* [DOCUMENT EXCERPT]

Studio album by Kayah
- Released: 12 May 2000
- Genre: Pop; soul; world; electronica;
- Length: 76:08 (international edition)
- Language: Polish; English; Portuguese;
- Label: Zic Zac; BMG Poland;
- Producer: Kayah; Krzysztof Pszona;

Kayah chronology
| Kayah i Bregović (1999) | JakaJaKayah (2000) | Stereo typ (2003) |

= JakaJaKayah =

JakaJaKayah is the fourth studio album by Polish singer Kayah, released in 2000 by Zic Zac and BMG Poland.

Professional ratings
Review scores
| Source | Rating |
| Codzienna Gazeta Muzyczna |  |
| Europopmusic |  |
| Machina |  |

==Background==
The album was almost entirely written by Kayah (excluding two poems by Polish poets Maria Pawlikowska-Jasnorzewska and Jan Twardowski used in tracks "Topielice" and "Kiedy mówisz", respectively). Musically, it incorporates elements of pop, soul, world and electronic music. The album's lead single "JakaJaKayah" met with considerable success, reaching the top 10 of the airplay chart in Poland. "Anioł wiedział" and "Topielice" followed as singles later in 2000, but did not achieve commercial success. In 2001, a special edition of the album was released, including the new single "Embarcação" recorded in Portuguese with Cape Verdean singer Cesária Évora. The album was then released internationally as YakaYaKayah with some of the songs recorded in English.

* [PARTS OF THE EXERCISE]
**1.** From the album article, return the passage from "Studio album by Kayah" to "and BMG Poland.".
**2.** According to the album article, which Cape Verdean singer recorded "Embarcação" with Kayah?
**3.** Name every single from the album that the album article mentions.

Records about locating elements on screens
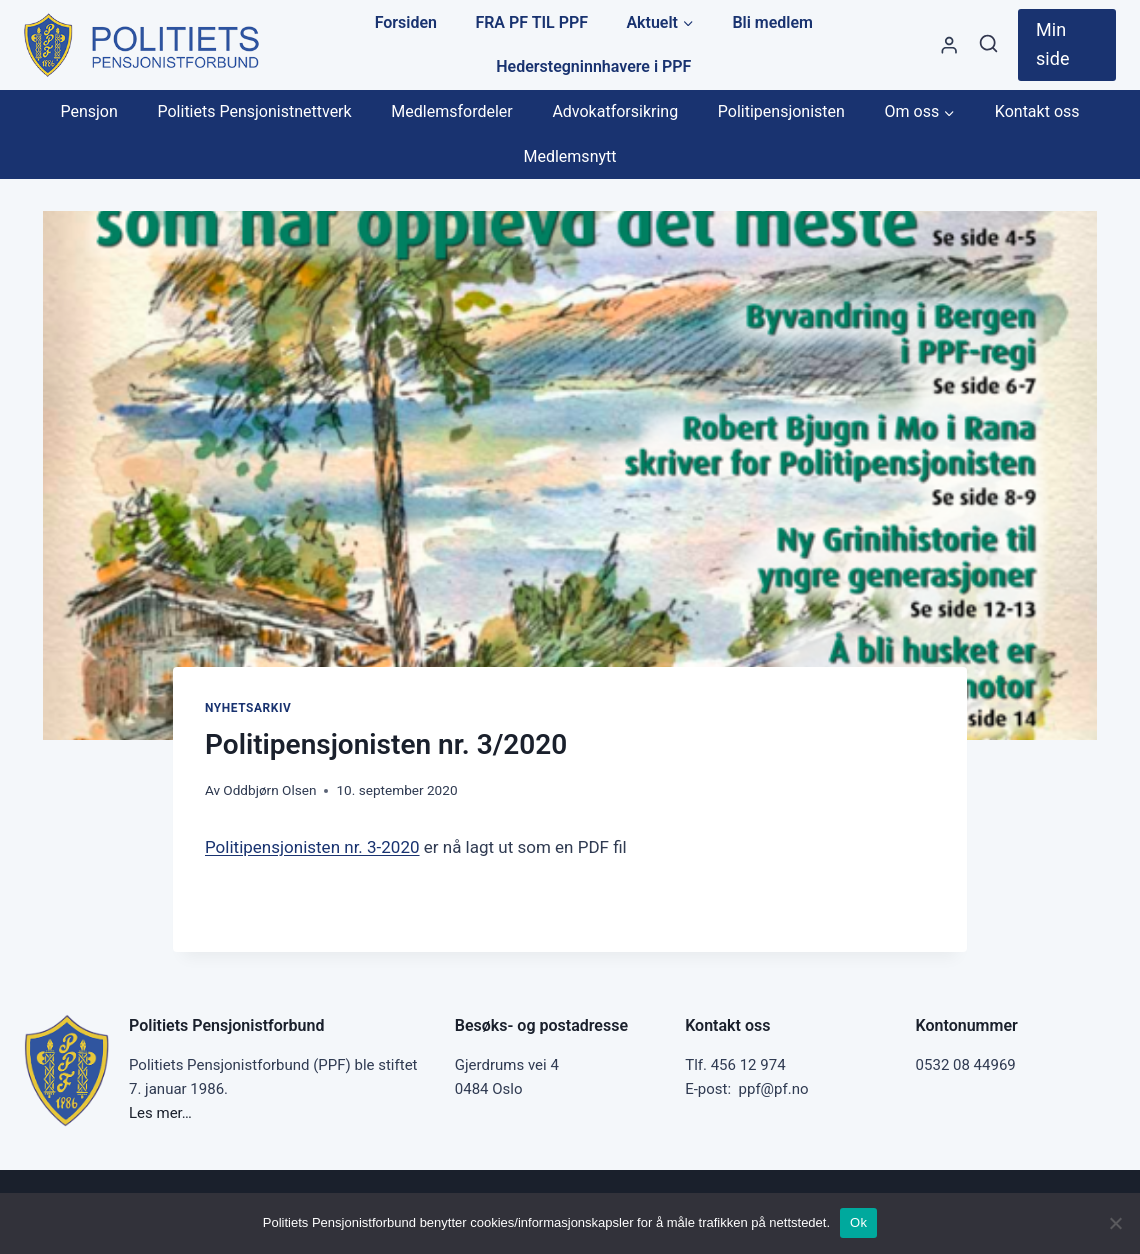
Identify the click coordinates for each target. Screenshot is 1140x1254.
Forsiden (406, 22)
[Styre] (949, 44)
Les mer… (160, 1113)
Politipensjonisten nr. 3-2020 (312, 847)
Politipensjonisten (781, 111)
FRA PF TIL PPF (531, 22)
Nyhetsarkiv (248, 708)
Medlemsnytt (569, 156)
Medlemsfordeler (451, 111)
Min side (1052, 44)
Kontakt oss (1037, 111)
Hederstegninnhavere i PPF (593, 66)
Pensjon (88, 111)
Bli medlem (772, 22)
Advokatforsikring (615, 111)
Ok (858, 1222)
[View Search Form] (988, 44)
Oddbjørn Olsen (269, 790)
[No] (1115, 1223)
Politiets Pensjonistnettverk (254, 111)
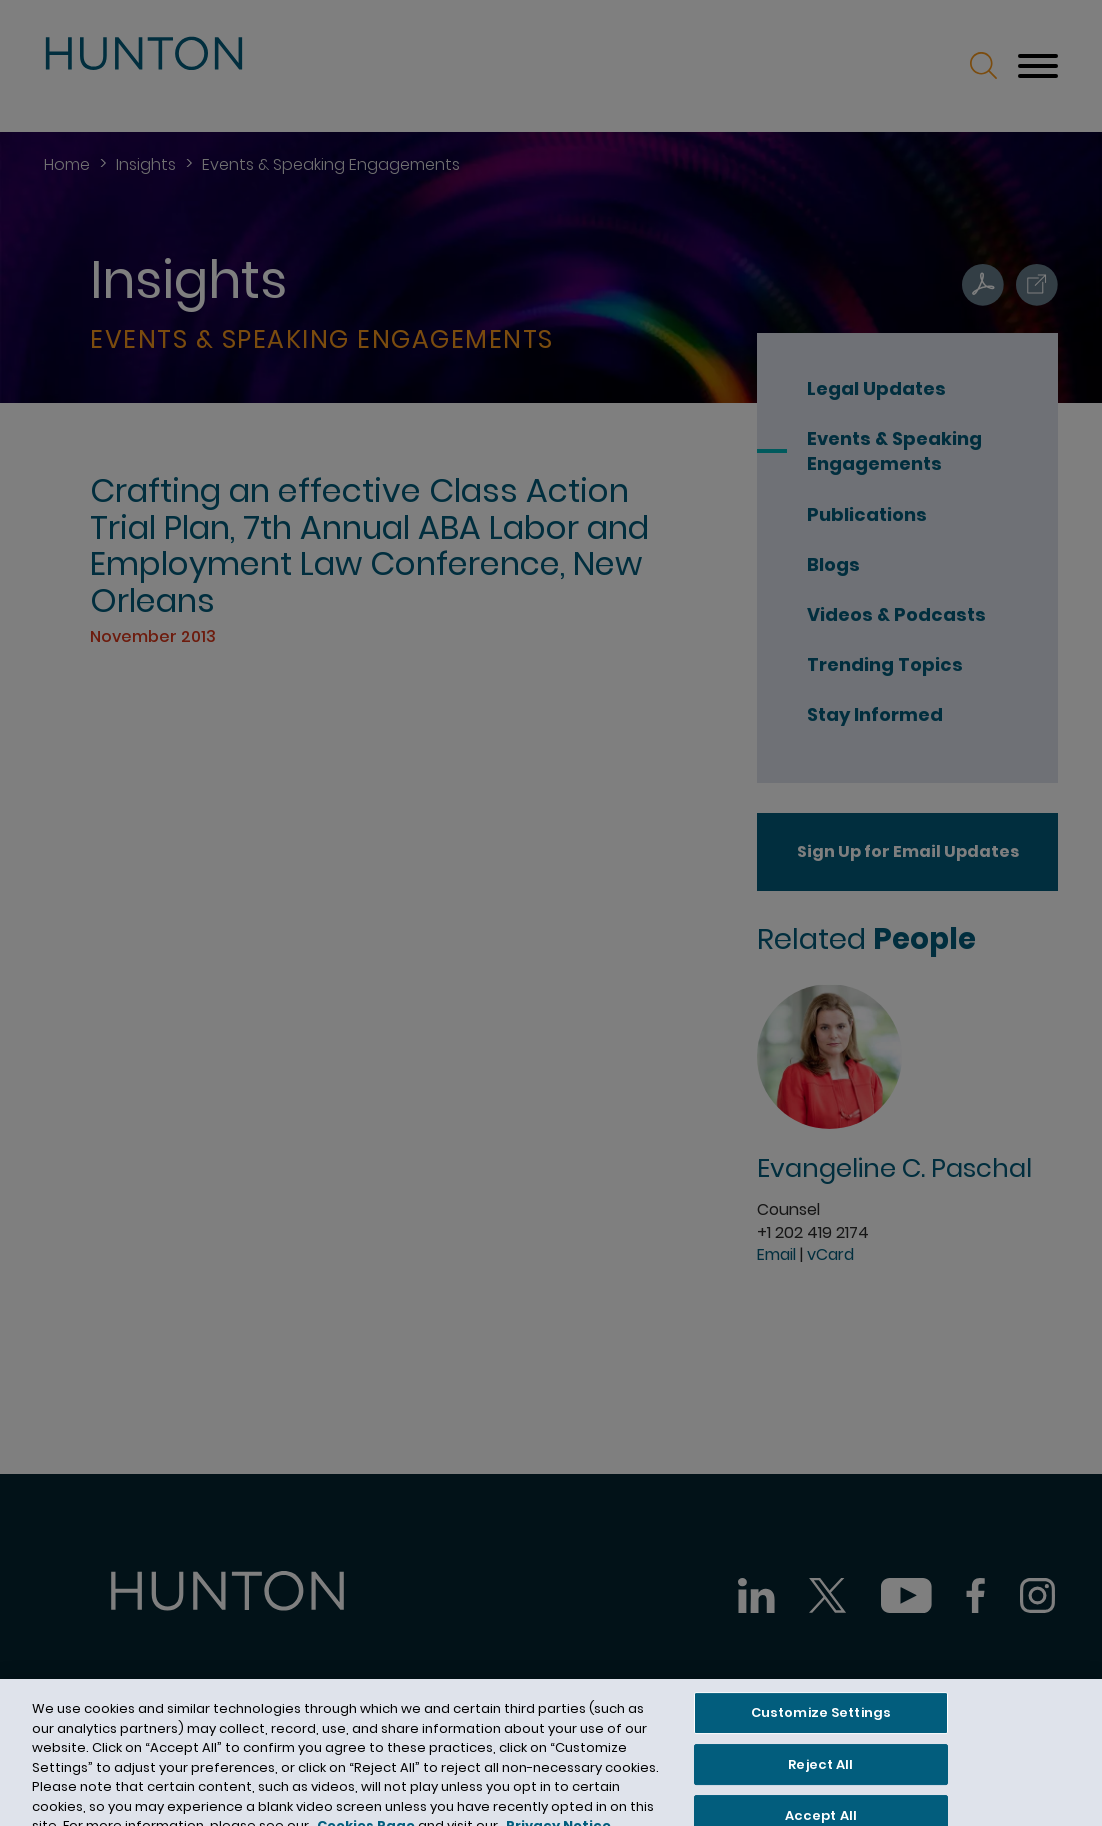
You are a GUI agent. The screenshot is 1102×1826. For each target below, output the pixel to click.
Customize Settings (821, 1722)
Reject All (820, 1774)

* [ANSWERS TO THE EXERCISES]
**1.**
Studio album by Kayah
- Released: 12 May 2000
- Genre: Pop; soul; world; electronica;
- Length: 76:08 (international edition)
- Language: Polish; English; Portuguese;
- Label: Zic Zac; BMG Poland;
- Producer: Kayah; Krzysztof Pszona;

Kayah chronology
| Kayah i Bregović (1999) | JakaJaKayah (2000) | Stereo typ (2003) |

= JakaJaKayah =

JakaJaKayah is the fourth studio album by Polish singer Kayah, released in 2000 by Zic Zac and BMG Poland.

**2.** Cesária Évora

**3.** "JakaJaKayah", "Anioł wiedział", "Topielice", "Embarcação"